Outside City Hall: Ticketing of RVs not the solution to homeless woes, O’Brien has a plan forward

The 2017 One-Night Count found 5,485 homeless individuals sleeping outside in Seattle and King County.  That’s in addition to 6,158 men, women and children who found a bed on the same night in overnight shelters or longer-term transitional housing.

Of those outside,  2,314 individuals spent the night in their vehicles. As many as 1,500 inhabit Seattle neighborhoods in about 1,000 cars and RV’s, a 50 percent increase since the 2010 One-Night Count.

For those living in their vehicles, it’s not just a place to sleep, but their principal lifeline to finding a job, going to school, getting to services they may need and ultimately returning to the world of the housed.

The vast majority of vehicle campers are constantly on the move to avoid running afoul of the 72-hour limit on parking in any one place. Eventually most get ticketed. Those who cannot pay wind up losing their vehicles and belongings, driving them further to the margins and deeper into chronic homelessness.

Effectively, we’re throwing all vehicle campers into a carceral net, not just the few who may cause problems.  Sara Rankin, Seattle University Law Professor who’s extensively studied the problem sums up the governmental response this way: “Cities both embrace direct criminalization of vehicle residency while turning a blind eye to the disproportionate impact of traffic penalties — including both fines and vehicle impoundment — on a population that has no reasonable alternatives.”

Until we solve homelessness — and that begins with stopping the accelerated loss of existing low-cost housing in our city to redevelopment -- we’re going to have more and more people spending the night in their vehicles.

Despite the urgent need for responsible and compassionate solutions, little has been done by city leaders. While the Mayor launched an effort in 2012 called the “Road to Housing,” it largely consisted of allowing a handful of churches scattered around the city to open up their lots at their own expense to a total 40-50 vehicles. The city did open three sanctioned lots, but without adequate staffing; only one now remains serving a handful of campers. That too soon will close.

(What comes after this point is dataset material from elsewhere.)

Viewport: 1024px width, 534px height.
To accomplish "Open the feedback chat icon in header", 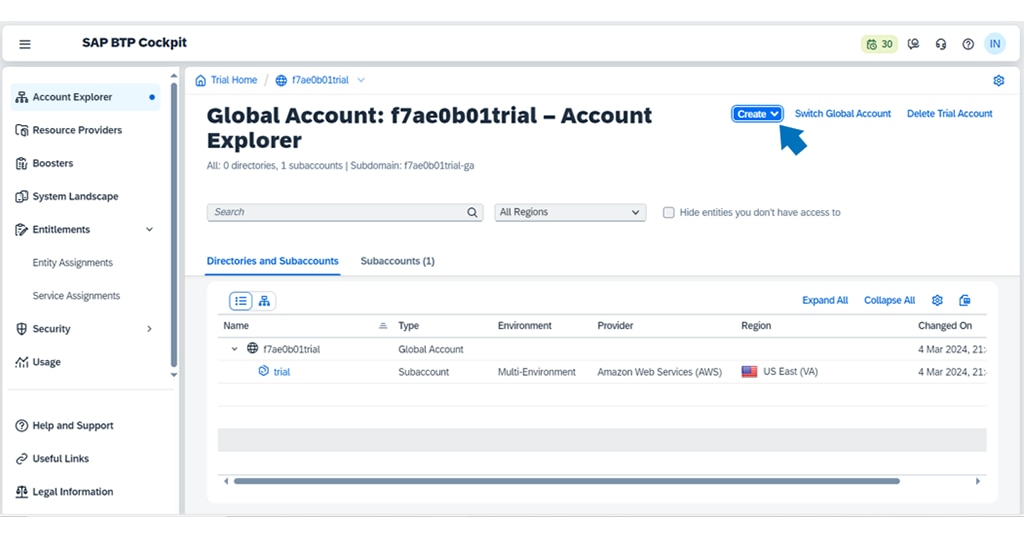I will [913, 44].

There also is a ‘scofflaw’ program run by the Interfaith Task Force on Homelessness to help vehicle campers pay their parking tickets and get their cars out of impound or obtain relief from the judge from paying fines they cannot afford. Operating on a shoestring without city funding, this program is only able to reach a relative few.

To date, among city elected leaders, only Councilmember Mike O’Brien has shown the courage to step forward and offer a more compassionate approach to this issue.  For his efforts, so far, he’s been met with outright hostility and his proposals grossly mischaracterized and even exploited for political gain by City Attorney candidate Scott Lindsay.

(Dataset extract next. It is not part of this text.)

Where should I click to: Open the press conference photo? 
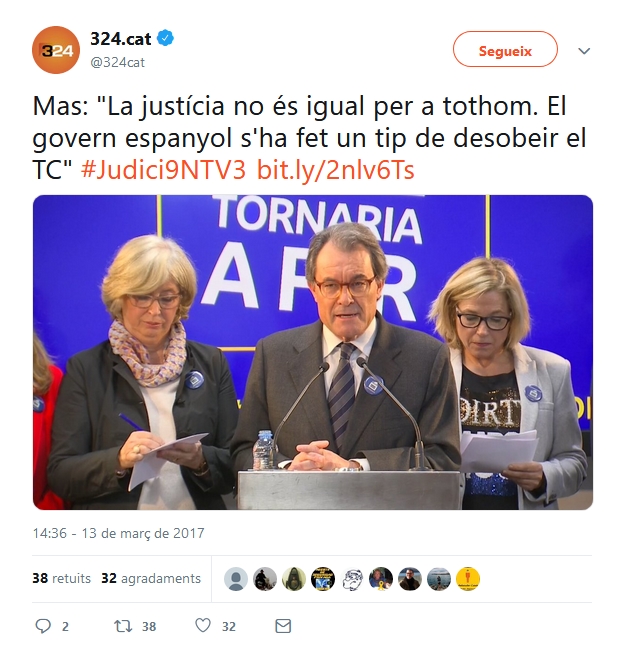(313, 352)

So what is O’Brien offering?  First, he’s set in motion a process — far from complete that will rely intentionally on continued community input--leading to establishment of 30-50 city-sanctioned safe lots, each serving no more than 4-6 vehicles placed throughout the city on either public, private, or church property. Unlike the city’s earlier attempt to sanction sites, these would be fully funded, supervised, and with outreach workers and counselors helping to ‘navigate’ vehicle campers into services, jobs, and permanent housing. This fall at budget time, city leaders must commit the dollars to make this program work.   

O’Brien’s other key proposal, also still in flux, calls for some kind of tolerance policy for vehicle campers who agree to participate in city and church programs aimed at moving them into permanent housing. This doesn’t assume waiver or removal of restrictions now on where vehicle campers may park or the 72-hour limit. However, police would deprioritize ticketing participating vehicle campers. And of course this would not waive enforcement of drug offenses or other criminal offenses whether committed by a housed person or a vehicle camper.

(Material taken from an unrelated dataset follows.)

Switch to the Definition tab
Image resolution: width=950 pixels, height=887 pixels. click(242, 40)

These are starting points for discussion that O’Brien has offered when no one else in power has truly stepped forward. Those who simply call for more punishment, tickets, jails and social control only make the problem worse.  It’s an unacceptable status quo.

We need to stop dehumanizing people whose only ‘crime’ is that they have no choice but to sleep in a tent or in their vehicle. Among them are women, children, and youth who are victims of domestic violence, seniors, veterans, the disabled, and disproportionately people of color. Study after study over the years always show the great majority want a job, want services, and would gladly accept housing if they could afford it.

Instead of allowing a situation to ferment with angry neighbors taking photos of homeless vehicle dwellers and hysterically labeling and stereotyping and calling for more police and more crackdowns, our city electeds need to demonstrate leadership by proposing, discussing, refining and funding practical solutions. Mike O’Brien is trying to do just that.

We applaud O’Brien and other electeds, the churches, the ACLU, and those neighborhood leaders willing to make an honest and sincere attempt to address this crisis realistically and compassionately.